Le seul fait de partir en courant à l'étranger n'empêche pas l'administration fiscale de continuer ses poursuites, à condition que l'administration fiscale soit elle-même diligente.
Tout d'abord, la France a conclu avec de nombreux Etats des instruments permettant l'échange d'informations fiscales et, dans certains cas, l'assistance au recouvrement. Lorsque les textes applicables le permettent, l'administration française peut demander l'assistance de l'Etat concerné, qui peut alors engager le recouvrement selon les modalités prévues par la convention ou le droit applicable.
Au sein de l'Union européenne, la coopération fiscale repose sur plusieurs textes distincts selon qu'il s'agit d'échange d'informations ou d'assistance au recouvrement.

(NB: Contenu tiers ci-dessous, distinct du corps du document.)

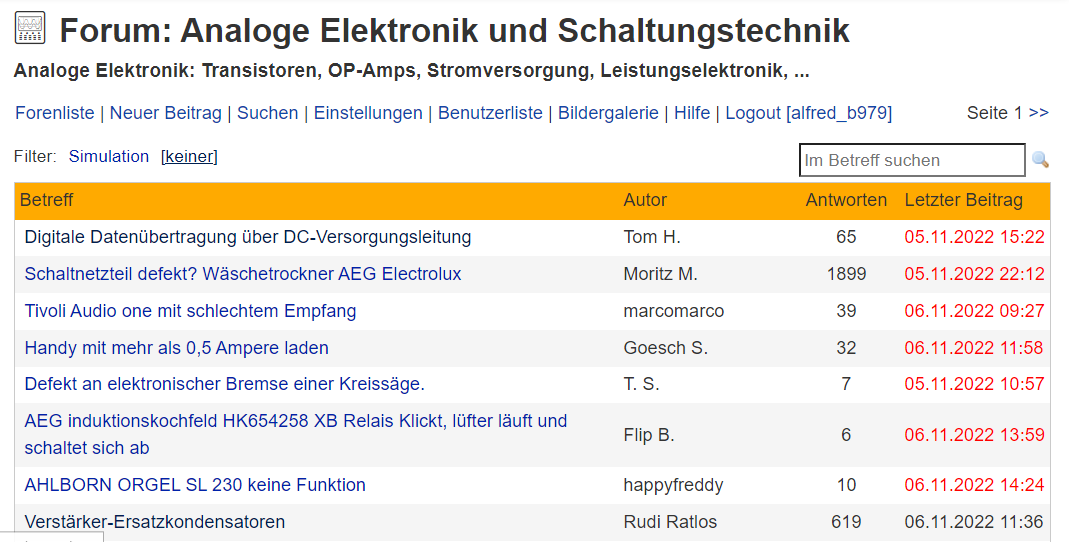Open thread about Wäschetrockner AEG Electrolux
1069x542 pixels.
coord(243,274)
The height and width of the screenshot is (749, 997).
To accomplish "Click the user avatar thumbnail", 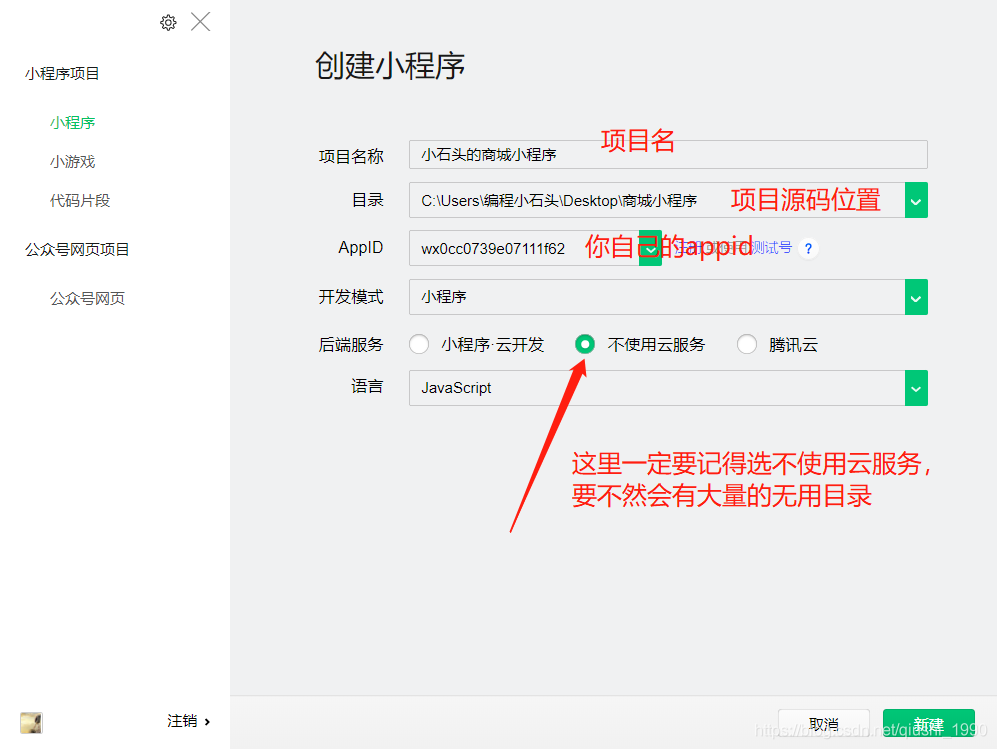I will (31, 722).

En dehors de l'Union Européenne, le principal instrument reste la convention multilatérale de l'OCDE concernant l'assistance administrative mutuelle en matière fiscale, à laquelle de nombreux États et territoires sont parties. Cette convention prévoit toutefois des limites. Par exemple, dans certains cas, l'État requis peut ne pas être obligé d'accorder son assistance lorsque la demande de recouvrement intervient très longtemps après le titre exécutoire initial. En ce cas, l'Etat requis n'a pas obligation de procéder au recouvrement forcé, mais il a néanmoins la faculté de le faire.
En d'autres termes, le contribuable qui disparaît à l'étranger ne peut pas considérer qu'il sera à l'abri de toute mesure de recouvrement forcé au titre de son ancienne dette fiscale.
En pratique, il faut suivre son dossier fiscal, mettre à jour son adresse, répondre aux actes reçus, contester dans les délais si l'impôt est erroné, demander un sursis de paiement lorsque les conditions sont réunies et, si nécessaire, solliciter un échéancier ou une remise auprès du service compétent. Partir à l'étranger ne fait pas disparaître la dette fiscale. Mieux vaut traiter rapidement le dossier, contester si l'impôt est erroné et demander, selon la situation, des délais de paiement ou une remise.